Ablation for treating small pulmonary nodules: radiologic and surgical approach and perspectives
Damian E. Dupuy, Janine Zuromski, Arjun Pennathur
Abstract
Abstract: Lung cancer is the most common cause of cancer-related mortality in the United States. While surgical resection is the standard therapy for resectable early-stage non-small cell lung cancer (NSCLC), a significant proportion of patients may have comorbidities that preclude resection. In addition, in patients who have previously undergone successful lung resection for cancer, recurrent disease is the most common cause of cancer-related mortality. Ablative techniques, such as radiofrequency ablation (RFA) may be applicable in high-risk patients with lung cancer. Further, ablative modalities may be applicable in selected patients with limited pulmonary metastases. In this review, the potential indications for ablative therapies in selected high-risk medically inoperable patients with early-stage NSCLC, patients with limited pulmonary metastases, and patients with recurrent lung cancer are discussed.
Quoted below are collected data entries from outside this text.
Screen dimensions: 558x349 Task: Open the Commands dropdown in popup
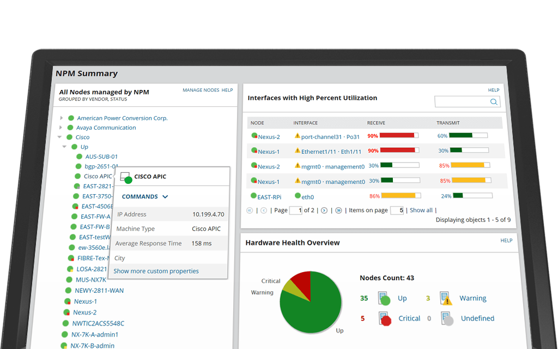[145, 197]
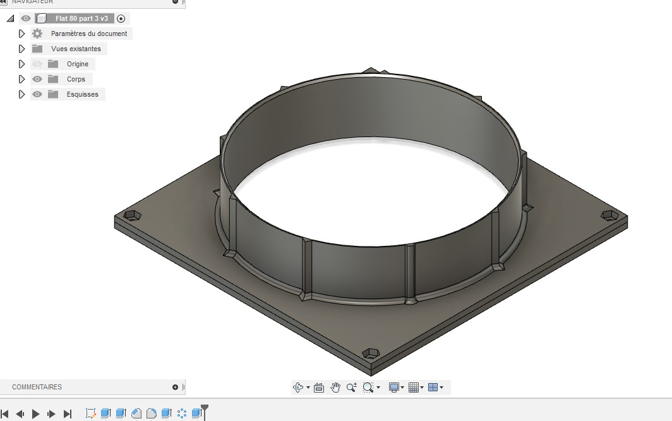Expand the Corps tree node
Viewport: 672px width, 421px height.
[x=22, y=79]
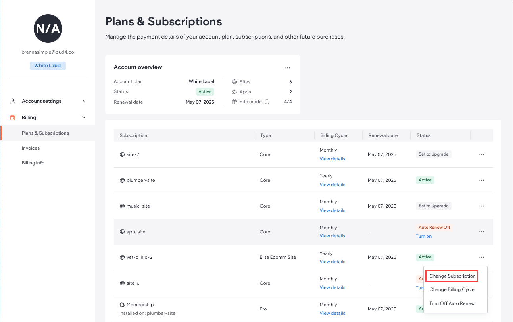
Task: Select Change Billing Cycle from the menu
Action: [452, 289]
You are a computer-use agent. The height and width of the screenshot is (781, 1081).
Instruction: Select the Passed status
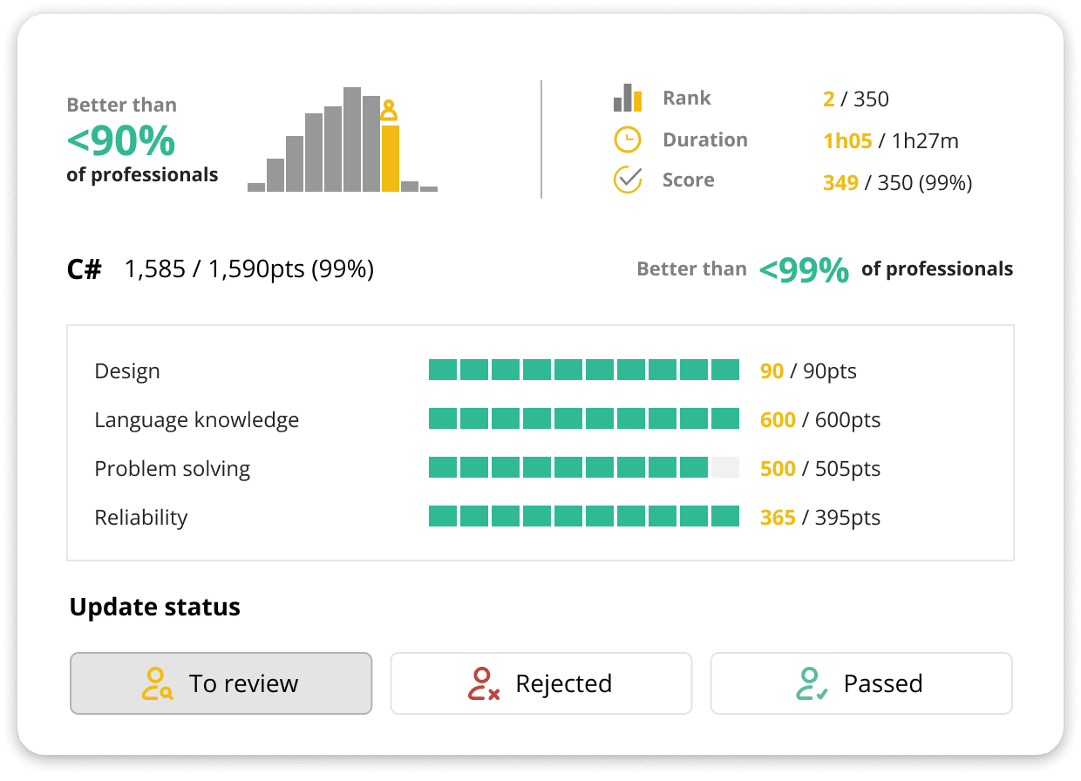(x=860, y=683)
Ablative therapies include RFA, microwave ablation (MWA) and cryoablation (CA). RFA is a thermal ablative modality, which uses an energy delivery system that applies an alternating current supplied by a radiofrequency energy generator, delivered through a needle electrode. RFA is the most well-studied percutaneous ablative modality and will be the focus of this review. The principles of RFA, the technique for RFA, potential indications for RFA, and clinical experiences with RFA in the treatment of lung neoplasm are reviewed.